Everyone has heard of those superstar Italian painters. Leonardo, Raphael, Michelangelo. Their works and their stature are well known – the trio helped lead Europe out of the Dark Ages and into the glories of the Renaissance.
And, they and their contemporaries produced some of the most beautiful art the world has ever seen, art financed and often commissioned by patrons among Italy’s power elite.
The contributions of women during that time — especially as collectors of art — don’t usually receive much attention. But Katherine McIver, Ph.D., an associate professor of art history, is changing that with her new book Women, Art, and Architecture in Northern Italy, 1520-1580.
McIver will look at women as collectors of precious material goods, organizers of the early modern home and decorators of its interior at a lecture Tuesday, Dec. 12, at the Birmingham Museum of Art. The event, which begins at noon, is free.
Using her subjects’ financial records, McIver provides insights into Renaissance women’s economic rights and responsibilities in her book and also provides a new model for understanding what women of the period bought, displayed, collected and commissioned.
“I selected this group of women largely because they were the ones I found substantial information on,” says McIver. “All of them are from the same family or related by marriage.”
A wealthy widow from Parma, Italy — Laura Pallavicina-Sanvitale — is one of McIver’s subjects.
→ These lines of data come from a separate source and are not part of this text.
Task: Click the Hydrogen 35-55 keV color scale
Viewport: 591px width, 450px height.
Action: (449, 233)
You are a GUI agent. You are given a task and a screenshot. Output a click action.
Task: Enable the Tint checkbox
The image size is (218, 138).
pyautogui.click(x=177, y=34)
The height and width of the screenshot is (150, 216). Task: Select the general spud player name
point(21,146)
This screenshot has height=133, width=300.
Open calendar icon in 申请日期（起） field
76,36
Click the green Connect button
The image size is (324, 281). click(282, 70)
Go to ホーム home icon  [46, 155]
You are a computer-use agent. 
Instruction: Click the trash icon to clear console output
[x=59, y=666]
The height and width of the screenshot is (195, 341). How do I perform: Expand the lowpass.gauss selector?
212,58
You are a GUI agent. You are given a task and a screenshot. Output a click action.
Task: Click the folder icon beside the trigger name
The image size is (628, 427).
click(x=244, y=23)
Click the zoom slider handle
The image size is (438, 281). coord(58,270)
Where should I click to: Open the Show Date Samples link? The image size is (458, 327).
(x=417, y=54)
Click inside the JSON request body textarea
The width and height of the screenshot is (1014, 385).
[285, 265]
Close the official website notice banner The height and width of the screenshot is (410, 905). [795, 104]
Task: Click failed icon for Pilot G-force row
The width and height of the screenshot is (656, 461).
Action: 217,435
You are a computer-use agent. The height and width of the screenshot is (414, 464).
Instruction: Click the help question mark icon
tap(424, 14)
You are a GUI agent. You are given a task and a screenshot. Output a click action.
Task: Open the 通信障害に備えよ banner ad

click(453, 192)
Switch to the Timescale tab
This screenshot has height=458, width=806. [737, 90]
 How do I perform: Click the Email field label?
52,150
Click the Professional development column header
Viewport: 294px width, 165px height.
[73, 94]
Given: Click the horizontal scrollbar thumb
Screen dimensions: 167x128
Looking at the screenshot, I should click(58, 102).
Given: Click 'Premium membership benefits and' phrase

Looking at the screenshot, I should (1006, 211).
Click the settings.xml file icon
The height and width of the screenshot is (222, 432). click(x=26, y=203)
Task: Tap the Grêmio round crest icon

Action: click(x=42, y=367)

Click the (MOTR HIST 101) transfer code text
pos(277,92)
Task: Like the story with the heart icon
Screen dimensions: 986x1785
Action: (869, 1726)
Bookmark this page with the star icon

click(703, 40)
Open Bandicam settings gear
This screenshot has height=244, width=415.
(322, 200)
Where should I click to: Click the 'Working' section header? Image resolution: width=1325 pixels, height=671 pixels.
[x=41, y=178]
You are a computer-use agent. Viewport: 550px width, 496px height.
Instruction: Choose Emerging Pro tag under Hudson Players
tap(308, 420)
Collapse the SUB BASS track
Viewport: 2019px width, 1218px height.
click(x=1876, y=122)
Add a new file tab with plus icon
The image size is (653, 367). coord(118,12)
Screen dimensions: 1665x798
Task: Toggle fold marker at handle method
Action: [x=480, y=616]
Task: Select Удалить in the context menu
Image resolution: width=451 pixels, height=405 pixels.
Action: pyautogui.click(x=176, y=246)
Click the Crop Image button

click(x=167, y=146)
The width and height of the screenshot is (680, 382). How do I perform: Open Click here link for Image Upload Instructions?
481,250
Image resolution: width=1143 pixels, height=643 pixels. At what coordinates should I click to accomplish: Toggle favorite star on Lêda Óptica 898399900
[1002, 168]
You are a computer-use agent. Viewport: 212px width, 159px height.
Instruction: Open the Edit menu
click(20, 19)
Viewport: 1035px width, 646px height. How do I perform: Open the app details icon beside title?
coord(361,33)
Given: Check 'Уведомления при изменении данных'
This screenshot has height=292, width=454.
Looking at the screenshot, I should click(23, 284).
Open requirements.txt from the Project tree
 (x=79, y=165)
She spent lavishly on large-scale oil paintings, built and renovated grand palazzi and retained a secretary, six female servants and 12 male servants.
“Many women of that era commissioned domestic art for their home,” McIver says.
“There were many powerful and strong women like Pallavicina-Sanvitale who had a good bit of influence in that period.”
In the book, McIver evaluates the role of women in commissioning and utilizing works of art and architecture as a means of negotiating power in the court setting while at the same time offering insights into their lives, limitations and the possibilities open to them as patrons.
McIver, who has been teaching at UAB for 14 years, did the majority of her research in Italy. She scoured through 16th century documents, trying to learn more about Pallavicina-Sanvitale and her family.
“You really get a sense of the women’s life through their materials,” McIver explains. “There were very few portraits of the women, so it’s really through their writing that I learned who they are.”
McIver has co-edited previous books, but Women, Art, and Architecture in Northern Italy marks her first attempt at a book on her own.
She says the experience of creating her work of art was educational, fun and nerve-wracking all at the same time.
“The hardest part is probably organizing all of the research,” McIver says.
“It’s a pretty amazing feeling to get your first book complete and see it published. I guess your dissertation in school is a book in itself, but it doesn’t always get published.”